When all is said and done, when all the pens have run dry and all the computers are unplugged, Ray Bradbury will remain literature’s favorite bogeyman. Despite an incredibly prolific career that spans countless styles, formats, and genres, Bradbury is best known for his creepier tales. Whether chronicling the spooky carnival in Something Wicked This Way Comes or the nightmarish society of Fahrenheit 451, Bradbury had a knack for tapping into very real human fears—paranoia, solitude, abandonment, death. Surprisingly, Bradbury often shrugged off his sci-fi reputation because he believed his tales, no matter how sinister, often had some basis in reality. So, yes, the monsters under your bed just might be real after all.

Essential Facts

  1. Of the numerous adaptations of Ray Bradbury’s works into film and television, one of the earliest was It Came From Outer Space, a minor classic of the 1950s science-fiction genre.
  2. From 1985 to 1992, Bradbury hosted The Ray Bradbury Theater, a serial television show based on his short stories.
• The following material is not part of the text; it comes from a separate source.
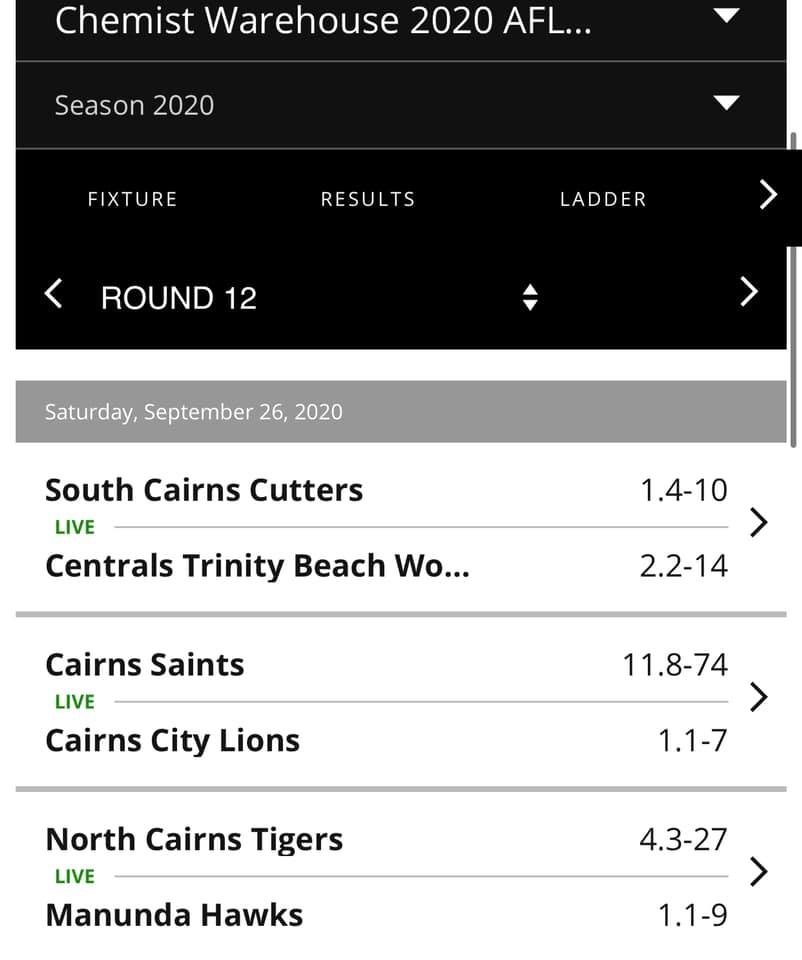
Task: Go to the next round arrow
Action: pyautogui.click(x=749, y=291)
  3. Although mostly associated with science fiction and the macabre, Bradbury has written family-oriented material like The Wonderful Ice Cream Suit.
  4. Despite its box office success and the political firestorm it instigated, the film Fahrenheit 9/11 angered Bradbury because director Michael Moore appropriated the title of Bradbury’s classic Fahrenheit 451 without asking permission.
  5. Bradbury became a member of the now-famous Clifton Cafeteria’s Science Fiction club, which included other notable writers such as Robert Heinlein.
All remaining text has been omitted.